• I just started playing BJ a while ago, and i'm not into card counting yet. I came to this site and i read that on tables w/ CSMs we cna't get an advantage? and can anyone please clarify CSM? is it a black machine where there's a placement hole in the top and after a few hands the dealer puts the discards bck there? What if the casino only has CSM tables? and i only use basic stragety? Thanks for the help ahead of time :wink:
  • NC1616:
    - CSM's are "Continuous Shuffle Machines" and your description is accurate.
    - No, you cannot get an advantage over the house with them.

  • so the only way to play is using basic strategy?
  • The Halifax Casino uses ASM (not CSM) and hand shuffle about 50/50 on the main floor.

  • Does anyone know about the casinos in vancouver BC? (only CSMs)?>?????
  • The machines I've seen here only shuffle after the shoe is done. The dealer reloads the old deck and pulls the newly shuffled one. Sometimes the machines break down and I have hit the tables with manual shuffling :D
  • In Vancouver it seems that all the Great Canadian Casinos use CSM's. The only places left with hand shuffling are owned by Gateway Casino.

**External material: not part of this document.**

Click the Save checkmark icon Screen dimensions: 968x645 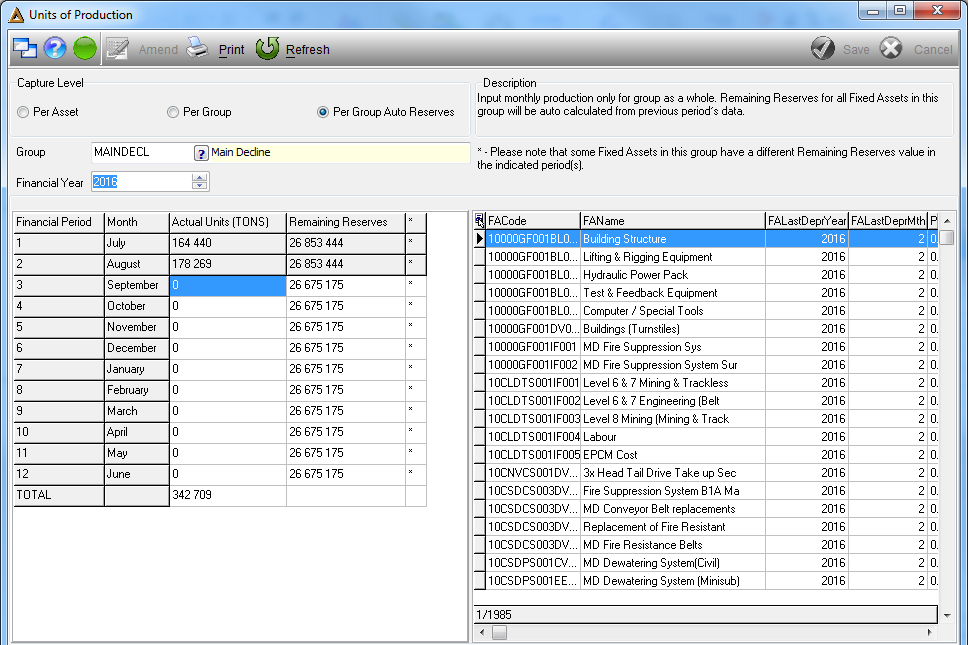[x=823, y=48]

    This means that to count cards in the Vancouver area you need to go to Burnaby or New Westminster. The rules are 6 deck, Hit soft 17, 75% penetration, Late Surrender, Double after split, No resplit aces.

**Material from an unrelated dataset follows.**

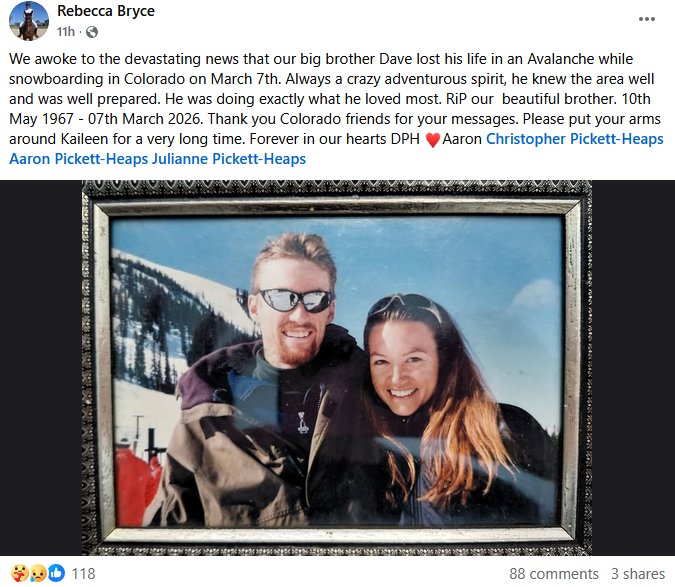Screen dimensions: 675x587
Task: Click the dark area left of photo
Action: (x=41, y=368)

    Most of the casinos in Washington seem to be hand dealt and many offer two deck games. Athough beware that many of the two deck games have rules that are actually worse that the 6 deck games (no double after split, double only 10 and 11, Hit soft 17).
  • r those rules for CSM talbes or are they the ones for hand shuffle?
  • Hand Shuffle Rules: Royal Towers Casino - New Westminster, Royal City Start Riverboat Casino - New Westminster, and Gateway Casino -Burnaby.
  • Pechanga Casino here in Temecula California uses mostly 4 Deck CSM's,
    and most of the time,
    the Cards come out fairly evenly distributed,
    with the Dealers Busting about 25% of the time/1 out of every 4 Hands = very common Pattern.
  • My new book will tell when it is to your advantage to use CSM's and when not to. It should be out in January 2006..... In the mean time keep playing however you want..... "UncleNorm"
  • Sounds like a _very_ thin book:

    Q: "When is it to your advantage to play CSM games?"

    A: "never"

  • stainless..... did you write a book???/

    I guess if we don't agree with you we are wrong..... it is a pleasure to be able to converse with a perfect person....
  • Sorry unclenorm, but I'm with the rat. You can't argue with math.
  • unclenorm:

    You need to lighten up.

    First, a CSM is a terrible game to play. It can not be beat, by counting or anything else.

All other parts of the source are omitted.